Datant de la fin du Ve siècle, le baptistère de Riva San Vitale (Tessin) est le monument chrétien le plus ancien de Suisse. Dédié à saint Jean-Baptiste, il est situé à l’extrémité méridionale du lac de Lugano. Selon les historiens, il a été construit entre la fin du Ve  siècle et le début du VIe  siècle, vraisemblablement sur les fondations d’une villa ou de thermes romains.

Anastasia Gilardi, historienne de l’art et professeur à l’Ecole universitaire professionnelle de la Suisse italienne (SUPSI) à Lugano, explique : « Les baptistères appartiennent à ces premiers édifices chrétiens construits après la publication de l’édit de Milan en l’an 313.

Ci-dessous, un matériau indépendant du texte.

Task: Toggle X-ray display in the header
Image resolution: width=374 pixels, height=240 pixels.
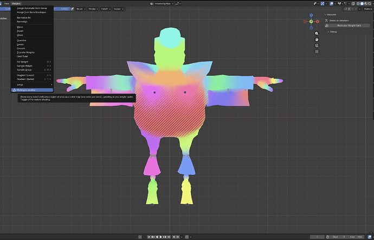Action: (x=353, y=4)
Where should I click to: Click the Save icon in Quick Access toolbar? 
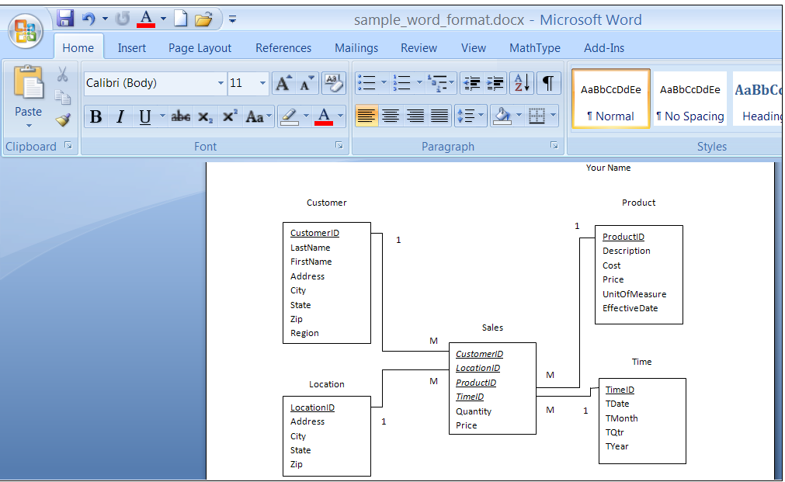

« Etant donné qu’à l’époque le baptême des adultes était célébré par immersion, très souvent autour de la fête de Pâques, il fallait donc un ensemble de constructions permettant une telle pratique liturgique. »

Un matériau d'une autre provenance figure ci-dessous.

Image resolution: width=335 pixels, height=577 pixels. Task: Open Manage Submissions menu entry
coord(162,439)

La fonction baptismale originelle a été suspendue autour de l’an 1000 dans le baptistère tessinois. « Dans toute l’aire lombarde, à partir du Xe siècle on n’a plus pratiqué le baptême des adultes par immersion. »

On a toutefois continué à utiliser l’édifice avec un bassin surélevé – obtenu d’un seul bloc de pierre – d’un diamètre de presque deux mètres, posé sur les fonts baptismaux originaux. Les fonts baptismaux en marbre d’Arzo de 1613, situés dans la niche à gauche de la porte d’entrée nord, sont les derniers utilisés pour la célébration des baptêmes.

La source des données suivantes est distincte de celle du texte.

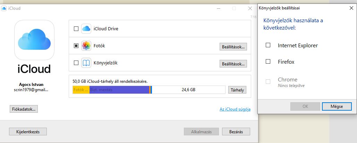Click the iCloud Drive cloud icon
This screenshot has height=143, width=357.
[86, 29]
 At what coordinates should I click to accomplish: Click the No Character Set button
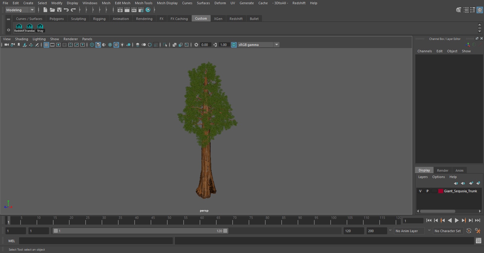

« Avec la reconstruction de l’église paroissiale à la moitié du XVIIIe siècle, le baptistère a perdu sa fonction première, précise Anastasia Gilardi. »

A trois mètres des murs d’enceinte, le baptistère était entouré d’une enceinte carrée (deambulatorium), aujourd’hui presqu’entièrement disparue. Le porche était couvert et servait à accueillir les néophytes pour le déroulement des rites précédant le baptême, ainsi que pour les processions post-baptismales.

Il était relié à l’ancienne basilique, érigée à la place de l’actuelle église paroissiale. Conforme à la culture paléochrétienne, « les huit côtés de l’édifice font référence au huitième jour, c’est-à-dire le jour du Christ ressuscité, de la nouvelle vie au-delà de la matérialité, qui suit le dernier jour de la création du monde ».

Les catéchumènes y accédaient par deux marches depuis l’entrée nord, et en ressortaient du côté sud pour rejoindre la basilique contigüe. « A l’origine, ce bassin octogonal était revêtu de marbre, explique l’historienne de l’art.

Il était pourvu d’un conduit qui permettait d’acheminer l’eau d’un canal extérieur qui coulait à l’est de l’édifice – toujours existant – et de la faire évacuer à l’issue de la célébration. De plus, un conduit en plomb, tout autour, servait à récolter l’eau qui, pendant l’immersion des catéchumènes, débordait du bassin. »

Devant les fonts baptismaux, orientés à l’est, « la fresque de la troisième abside a été réalisée à l’époque ottonienne [entre 950 et 1050. NDLR] et est donc rarissime. Il y en a seulement une dizaine dans le monde entier, dont cinq en Suisse », se réjouit Anastasia Gilardi, face à la peinture représentant le Christ triomphant.

La typologie de figure du Christ en croix, vivant et sans barbe, est typique du début de l’an 1000.

Les travaux de restauration des années 1950 ont redonné à la partie supérieure de la construction sa forme octogonale originale. A l’automne 2021 débutera une nouvelle phase du projet de conservation des fresques, mené sous la responsabilité d’une équipe de l’Ecole universitaire professionnelle de la Suisse italienne.